Wilmès yang berbahasa Prancis (44 tahun) sebelumnya menjabat sebagai Menteri Anggaran dan Urusan Pegawai Negeri. Dia pernah menjadi politisi lokal di kota Ukkel dari tahun 2000 hingga 2005, dan dari 2007 hingga 2014 di kota lain. Dalam pemilihan nasional Belgia pada Mei 2014, dia menjadi calon pengganti utama di distrik pemilihan Brussel. Pada Oktober 2014, dia masuk ke Parlemen sebagai pengganti anggota parlemen Didier Reynders, yang saat itu menjadi menteri dalam pemerintahan Michel I.
Pada tahun 2015 Wilmes diangkat menjadi menteri. Dalam pemilihan federal tahun 2019, Wilmès kembali terpilih ke Parlemen. Setelah pemilihan Eropa pada Mei dan negoisasi berikutnya tentang susunan Komisi Eropa yang baru, terungkap bahwa Perdana Menteri Belgia Michel dapat memperoleh jabatan tingkat tinggi di Uni Eropa.
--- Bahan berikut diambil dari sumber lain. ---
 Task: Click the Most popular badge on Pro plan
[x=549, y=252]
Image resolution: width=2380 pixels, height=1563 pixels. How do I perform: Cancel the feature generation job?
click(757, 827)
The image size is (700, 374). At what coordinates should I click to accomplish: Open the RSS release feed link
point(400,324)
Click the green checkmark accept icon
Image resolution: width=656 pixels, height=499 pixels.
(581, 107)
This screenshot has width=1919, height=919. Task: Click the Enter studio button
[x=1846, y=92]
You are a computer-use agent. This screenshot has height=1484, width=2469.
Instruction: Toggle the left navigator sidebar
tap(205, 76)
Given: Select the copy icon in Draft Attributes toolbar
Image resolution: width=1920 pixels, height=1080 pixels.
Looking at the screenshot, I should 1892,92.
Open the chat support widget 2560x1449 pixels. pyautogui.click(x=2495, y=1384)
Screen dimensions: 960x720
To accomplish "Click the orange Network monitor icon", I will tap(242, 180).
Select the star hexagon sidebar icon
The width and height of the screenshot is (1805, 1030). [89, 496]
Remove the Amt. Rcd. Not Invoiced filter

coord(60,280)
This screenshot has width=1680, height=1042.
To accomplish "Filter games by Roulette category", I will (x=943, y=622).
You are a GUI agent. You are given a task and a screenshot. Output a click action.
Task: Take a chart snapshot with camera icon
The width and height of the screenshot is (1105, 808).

Setelah itu, Partai Liberal mulai melakukan negosiasi mengenai pembentukan pemerintahan regional baru di Flanders, Wallonia, dan Brussel, serta susunan pemerintahan federal (minoritas) yang baru. Sophie Wilmes akan menjadi perdana menteri dari pemerintahan tersebut.